Just because you can, doesn't mean you should.

« Reply #13 on: May 20, 2006, 03:09:46 PM »
It may bring back bad memories, but probably even more better ones.  It is something almost anyone can relate to.
I only watch [adult swim]

Kuromatsu

  • 黒松
« Reply #14 on: May 20, 2006, 08:12:04 PM »
Note: I had A feeling that this passage may REALLY OFFEND certain people. If you really want to read it, highlight it, then copy and paste it on a text document.

Well hello reality...

Well, All I can say is "it was going to happen eventaullay." I remember when I was young when I went to church. There was this really old lady that I barely knew, who would always give me a hug whenever I got there. She was very nice. I wasn't related to her or anything, she just hugged me as soon as I got there. I always thought in my head, "um... whatever" and then I went to Church. Then She died. It didn't seem to important to me when I heard about it because I didn't know her name.

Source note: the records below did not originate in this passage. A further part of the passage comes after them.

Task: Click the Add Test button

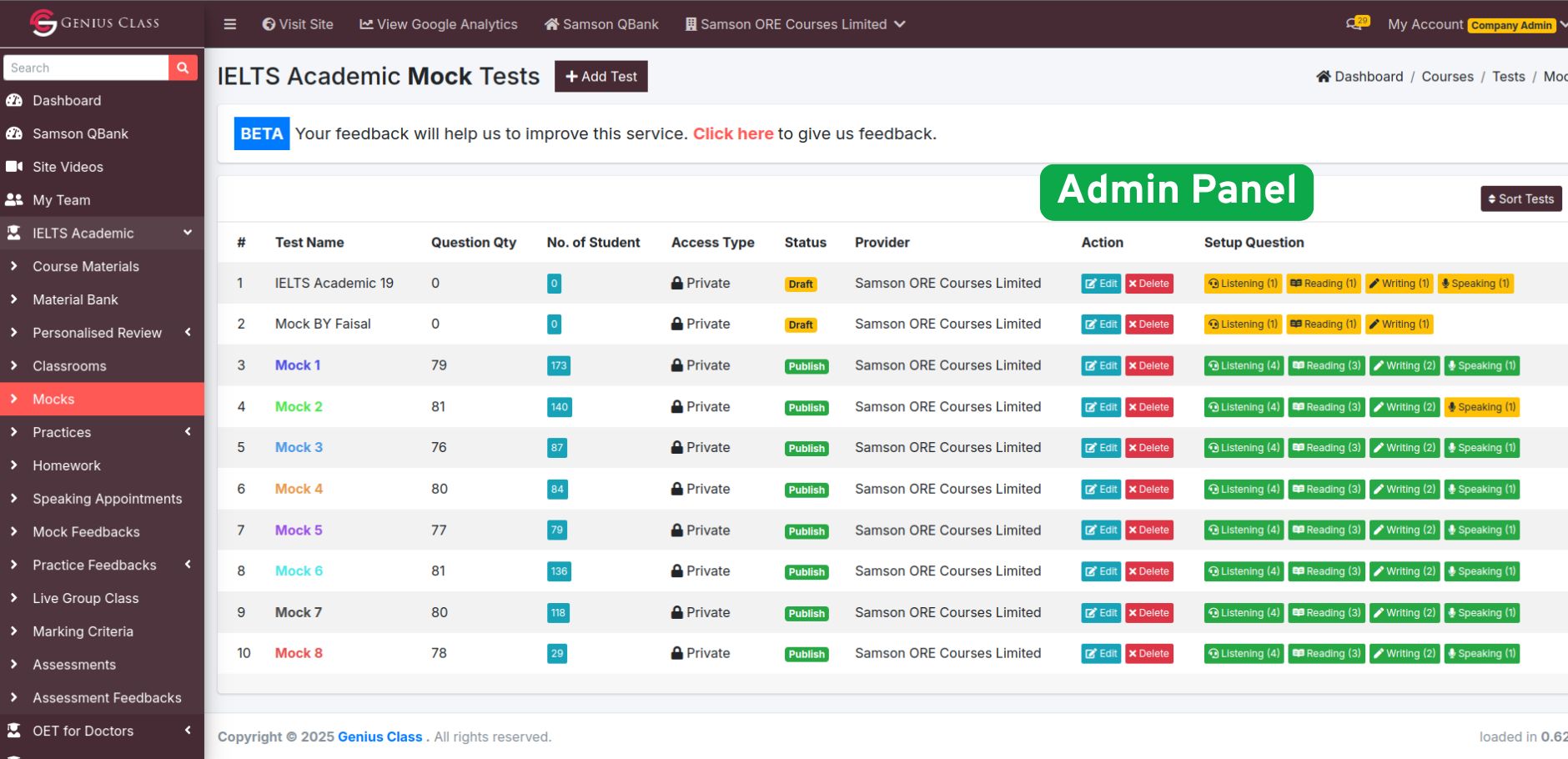Action: tap(601, 77)
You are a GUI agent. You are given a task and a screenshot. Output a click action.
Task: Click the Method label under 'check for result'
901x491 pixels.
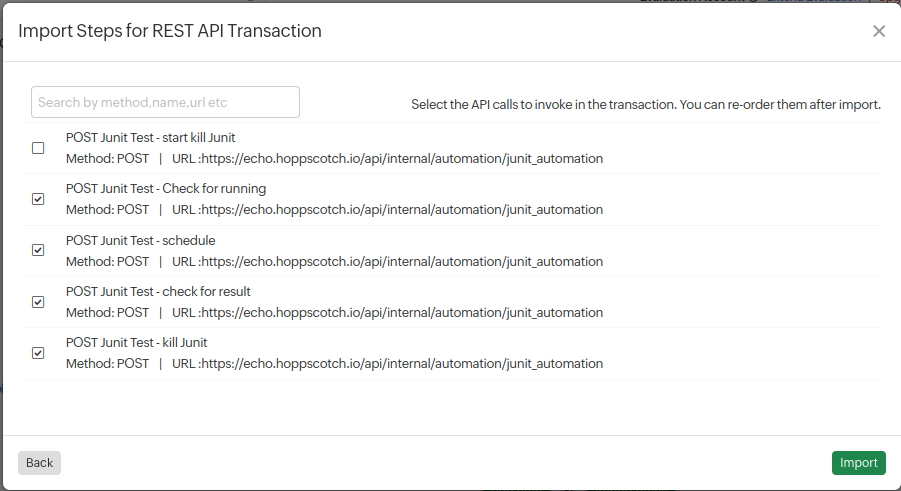click(x=107, y=313)
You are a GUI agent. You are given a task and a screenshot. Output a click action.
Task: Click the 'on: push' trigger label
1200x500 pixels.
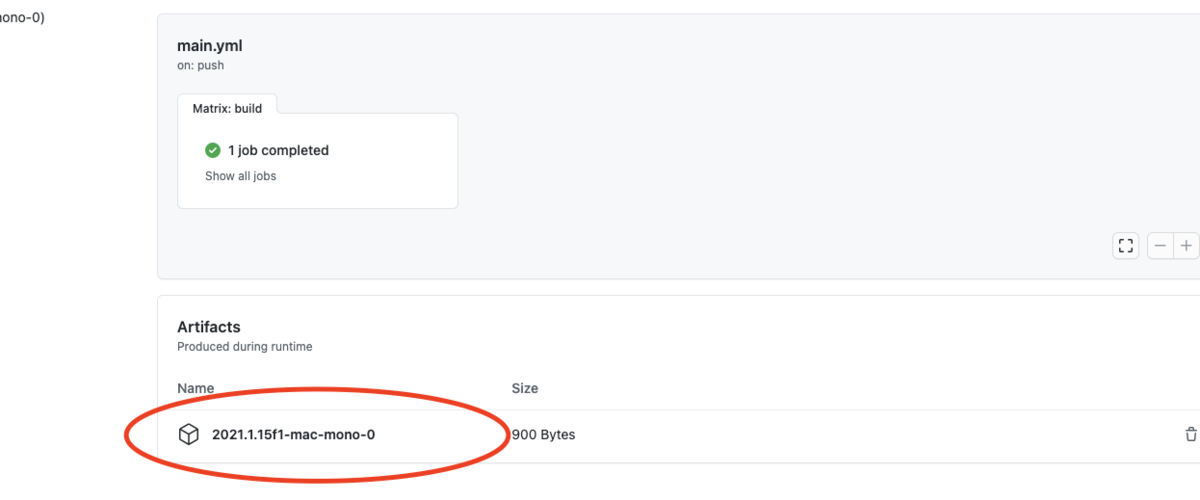(200, 66)
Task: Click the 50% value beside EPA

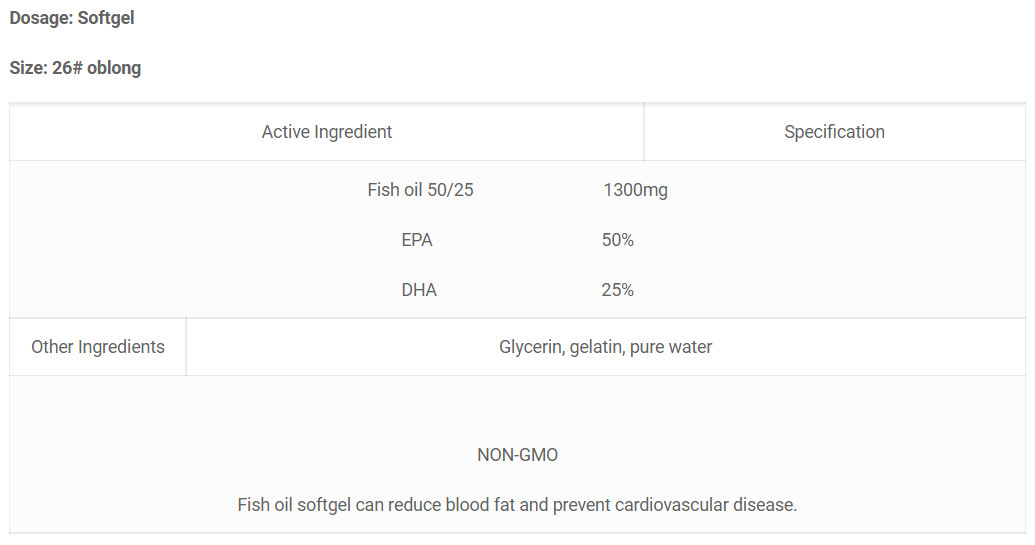Action: [618, 240]
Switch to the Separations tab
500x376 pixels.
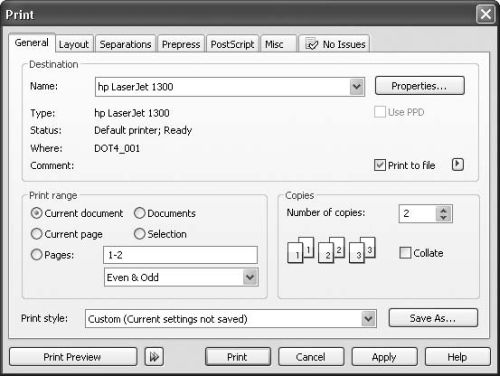click(x=125, y=44)
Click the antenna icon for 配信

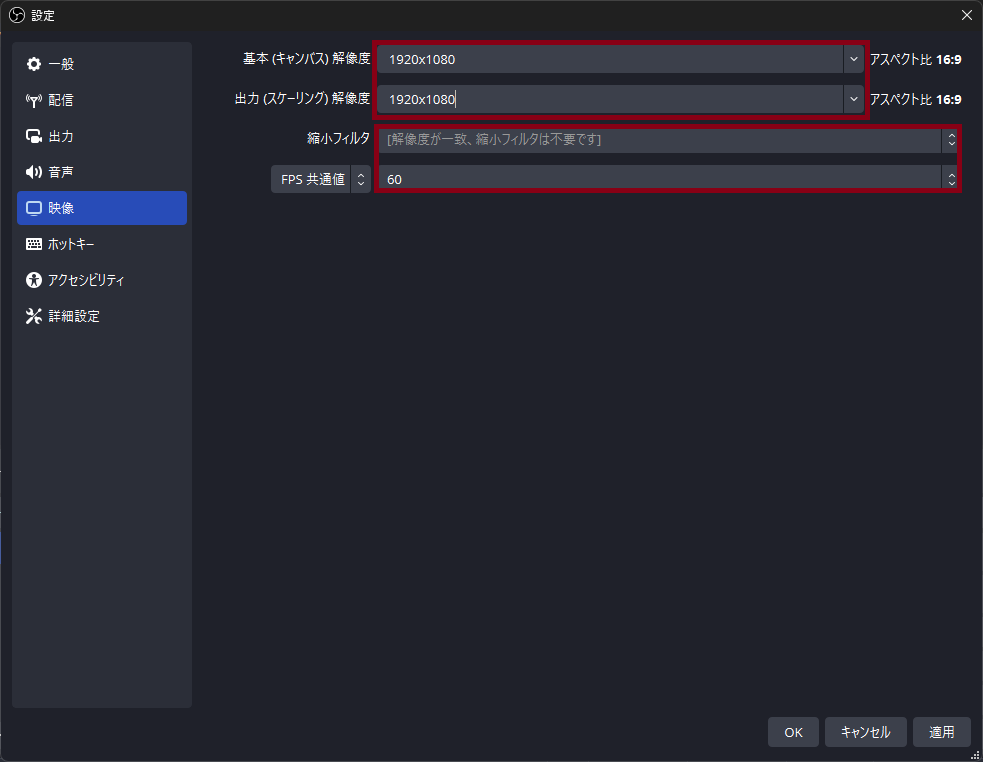point(34,100)
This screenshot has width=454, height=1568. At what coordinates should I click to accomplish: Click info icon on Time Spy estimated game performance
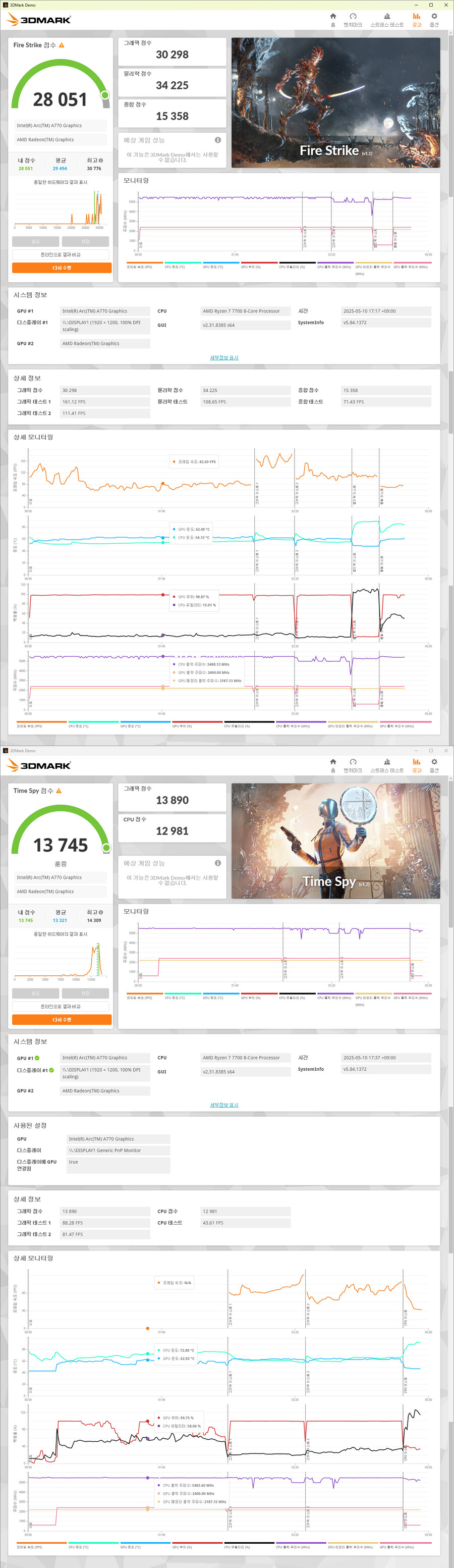tap(218, 863)
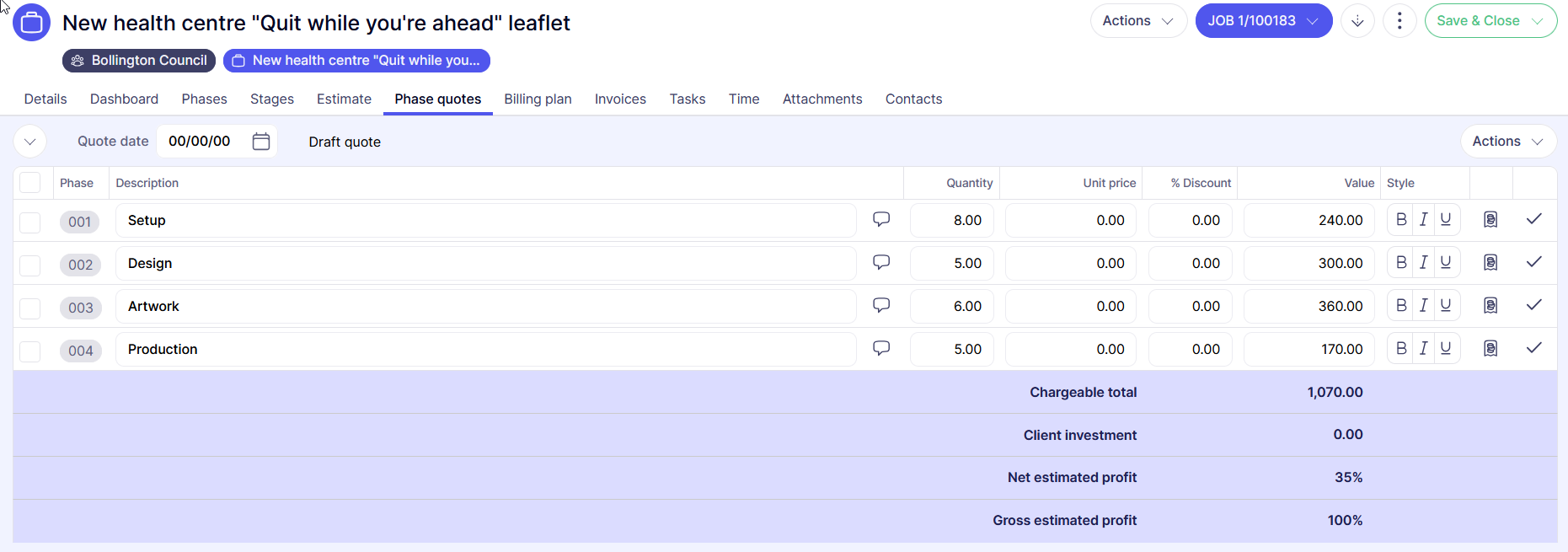Click the Quantity field for Production row
This screenshot has width=1568, height=552.
click(x=952, y=349)
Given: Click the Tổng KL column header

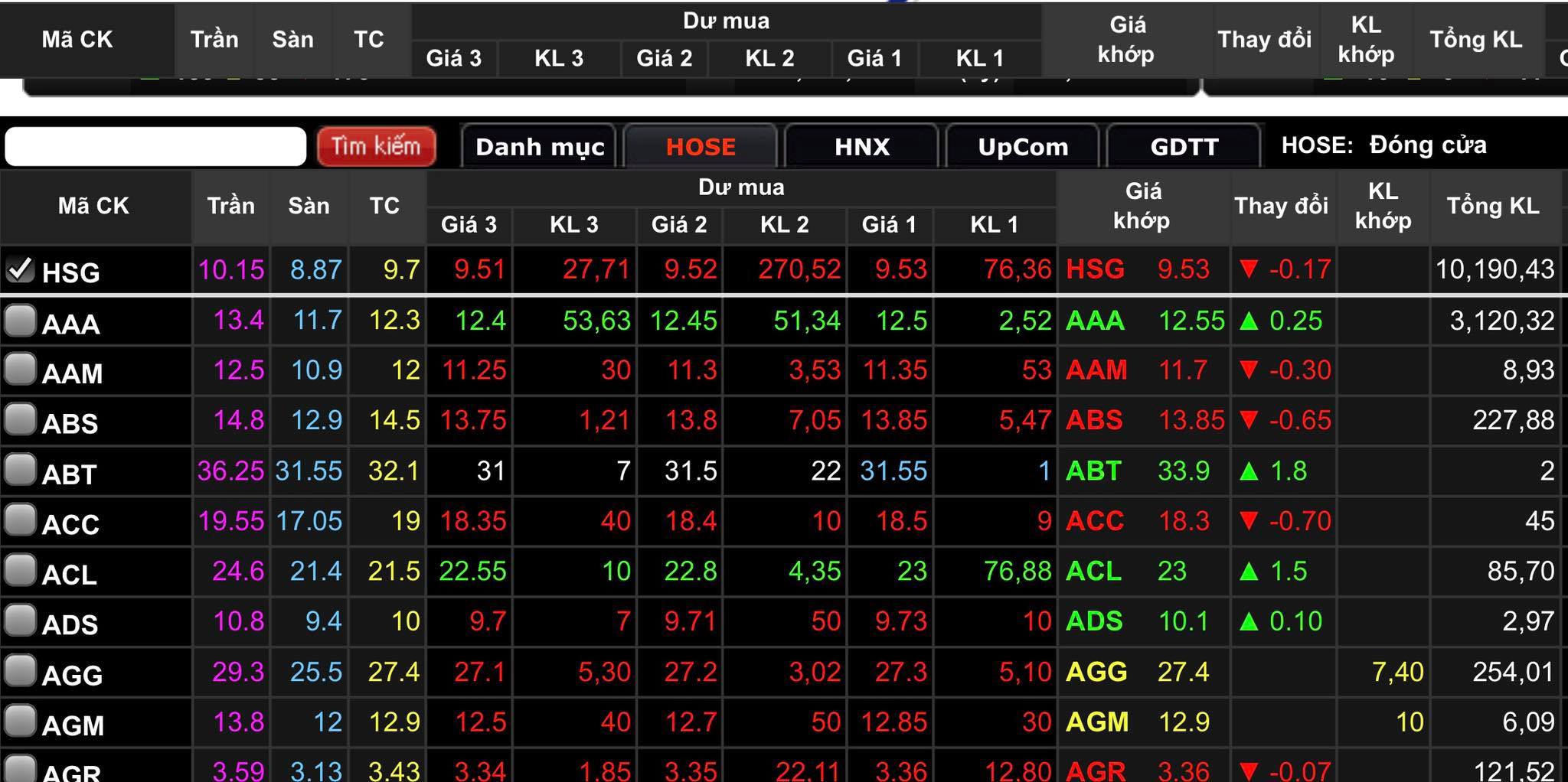Looking at the screenshot, I should 1492,206.
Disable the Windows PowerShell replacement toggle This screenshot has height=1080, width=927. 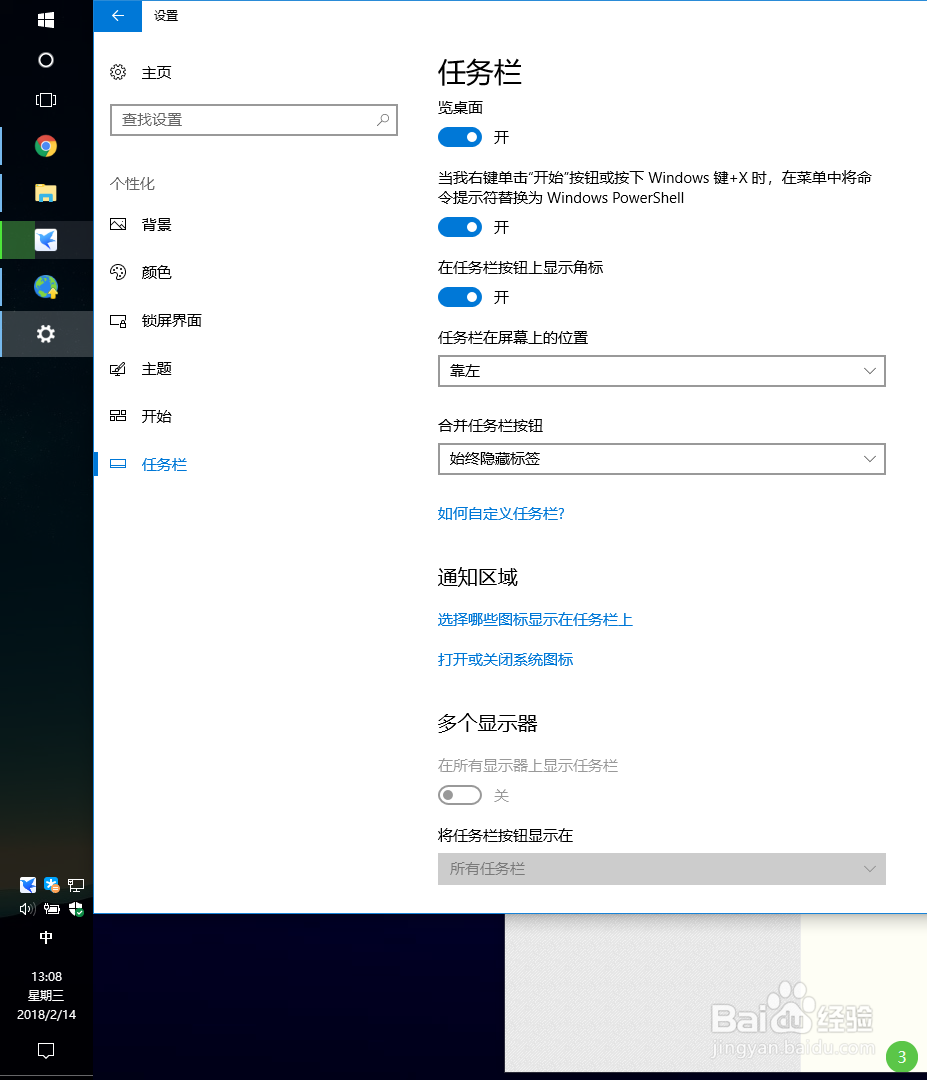pos(459,227)
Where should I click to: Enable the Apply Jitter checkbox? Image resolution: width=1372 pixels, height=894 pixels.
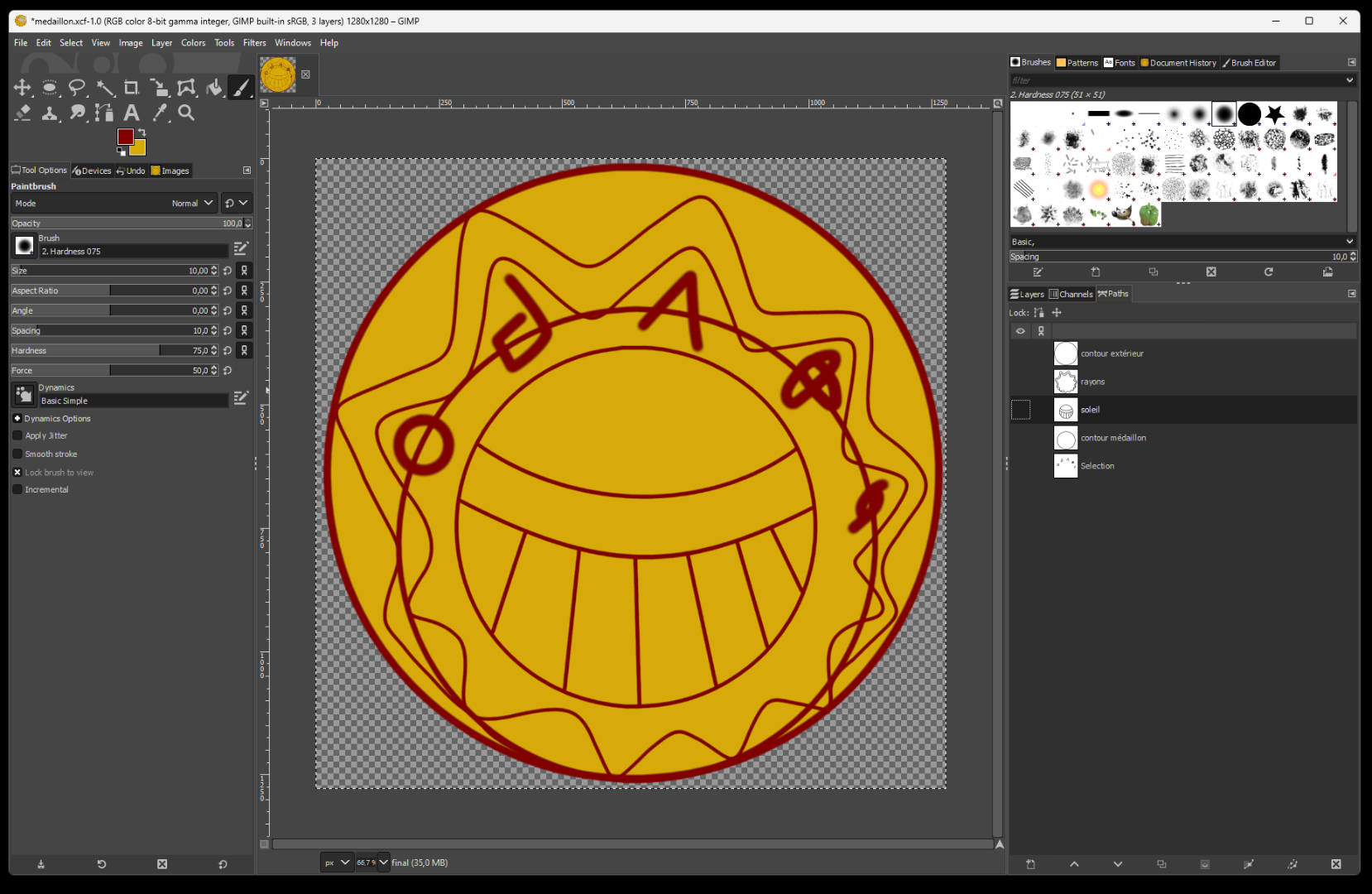click(x=17, y=435)
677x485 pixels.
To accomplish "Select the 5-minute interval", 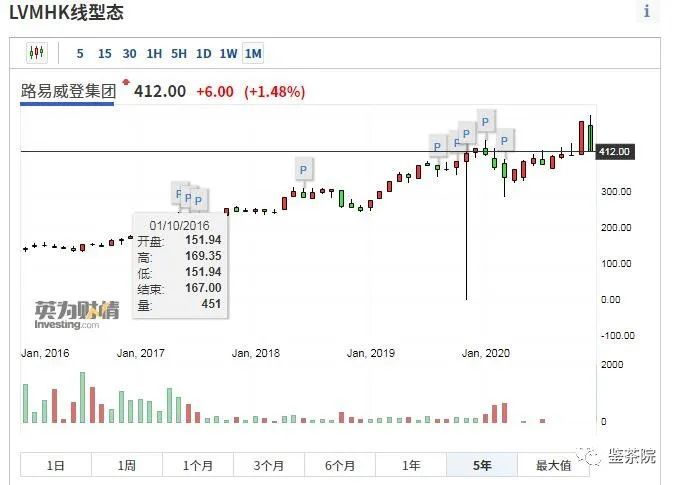I will 80,54.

I came to the funeral, went up to the altar and saw her. That one person who always hugged me everyday. Just laying there cringed up with her eyes closed. Thats when I learned death. I ran away to the bathroom crying thorugh the whole funeral, with my parents trying to comfort me. Unfortunatly, It didn't work. I spent the whole week mouring over it. It amazing what a hug can mean.

Now I'm going crazy over these "human extinction theroys", "Another possible Ice Age" and "World War III". You think you have it bad? just wait till your PARENTS die.